→ **ASSIGNMENT**: Repeat all of the records verbatim.

→ **SUPPLIED RECORDS**:
════════════════
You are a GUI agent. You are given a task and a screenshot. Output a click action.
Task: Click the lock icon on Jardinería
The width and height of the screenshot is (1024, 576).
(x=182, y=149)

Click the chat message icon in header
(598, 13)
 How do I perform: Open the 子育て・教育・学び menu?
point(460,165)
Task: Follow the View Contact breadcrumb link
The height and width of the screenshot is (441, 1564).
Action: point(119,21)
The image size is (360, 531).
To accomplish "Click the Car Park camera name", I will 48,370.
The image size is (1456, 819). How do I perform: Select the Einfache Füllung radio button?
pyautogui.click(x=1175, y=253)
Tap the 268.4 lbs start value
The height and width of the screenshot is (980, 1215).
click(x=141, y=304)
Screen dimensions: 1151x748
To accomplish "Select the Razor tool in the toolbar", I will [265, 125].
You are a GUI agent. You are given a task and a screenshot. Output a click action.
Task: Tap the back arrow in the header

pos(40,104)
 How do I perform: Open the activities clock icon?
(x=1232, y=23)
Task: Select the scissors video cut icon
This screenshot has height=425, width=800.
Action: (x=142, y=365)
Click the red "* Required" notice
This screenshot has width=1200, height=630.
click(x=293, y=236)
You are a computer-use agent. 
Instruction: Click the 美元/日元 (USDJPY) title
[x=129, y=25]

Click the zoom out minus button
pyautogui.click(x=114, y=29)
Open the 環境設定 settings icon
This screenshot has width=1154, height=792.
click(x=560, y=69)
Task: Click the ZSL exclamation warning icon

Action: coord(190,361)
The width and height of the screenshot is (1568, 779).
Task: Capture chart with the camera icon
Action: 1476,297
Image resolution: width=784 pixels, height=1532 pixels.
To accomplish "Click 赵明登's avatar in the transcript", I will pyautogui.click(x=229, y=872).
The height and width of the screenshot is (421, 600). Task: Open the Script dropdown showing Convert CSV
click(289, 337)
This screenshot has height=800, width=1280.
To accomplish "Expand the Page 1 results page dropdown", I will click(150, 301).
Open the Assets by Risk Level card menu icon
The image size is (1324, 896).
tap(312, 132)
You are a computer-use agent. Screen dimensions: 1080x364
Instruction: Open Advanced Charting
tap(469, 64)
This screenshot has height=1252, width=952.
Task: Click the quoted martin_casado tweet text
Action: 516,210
════════════════
→ **TASK OUTPUT**:
You are a GUI agent. You are given a task and a screenshot. Output a click action.
Task: Click the lock icon on Jardinería
The width and height of the screenshot is (1024, 576).
(x=182, y=149)

Click the chat message icon in header
(598, 13)
 How do I perform: Open the 子育て・教育・学び menu?
point(460,165)
Task: Follow the View Contact breadcrumb link
The height and width of the screenshot is (441, 1564).
Action: point(119,21)
The image size is (360, 531).
To accomplish "Click the Car Park camera name", I will 48,370.
The image size is (1456, 819). How do I perform: Select the Einfache Füllung radio button?
pyautogui.click(x=1175, y=253)
Tap the 268.4 lbs start value
The height and width of the screenshot is (980, 1215).
click(x=141, y=304)
Screen dimensions: 1151x748
To accomplish "Select the Razor tool in the toolbar", I will [265, 125].
You are a GUI agent. You are given a task and a screenshot. Output a click action.
Task: Tap the back arrow in the header

pos(40,104)
 How do I perform: Open the activities clock icon?
(x=1232, y=23)
Task: Select the scissors video cut icon
This screenshot has height=425, width=800.
Action: (x=142, y=365)
Click the red "* Required" notice
This screenshot has width=1200, height=630.
click(x=293, y=236)
You are a computer-use agent. 
Instruction: Click the 美元/日元 (USDJPY) title
[x=129, y=25]

Click the zoom out minus button
pyautogui.click(x=114, y=29)
Open the 環境設定 settings icon
This screenshot has width=1154, height=792.
click(x=560, y=69)
Task: Click the ZSL exclamation warning icon

Action: coord(190,361)
The width and height of the screenshot is (1568, 779).
Task: Capture chart with the camera icon
Action: 1476,297
Image resolution: width=784 pixels, height=1532 pixels.
To accomplish "Click 赵明登's avatar in the transcript", I will pyautogui.click(x=229, y=872).
The height and width of the screenshot is (421, 600). Task: Open the Script dropdown showing Convert CSV
click(289, 337)
This screenshot has height=800, width=1280.
To accomplish "Expand the Page 1 results page dropdown", I will click(150, 301).
Open the Assets by Risk Level card menu icon
The image size is (1324, 896).
tap(312, 132)
You are a computer-use agent. Screen dimensions: 1080x364
Instruction: Open Advanced Charting
tap(469, 64)
This screenshot has height=1252, width=952.
Task: Click the quoted martin_casado tweet text
Action: 516,210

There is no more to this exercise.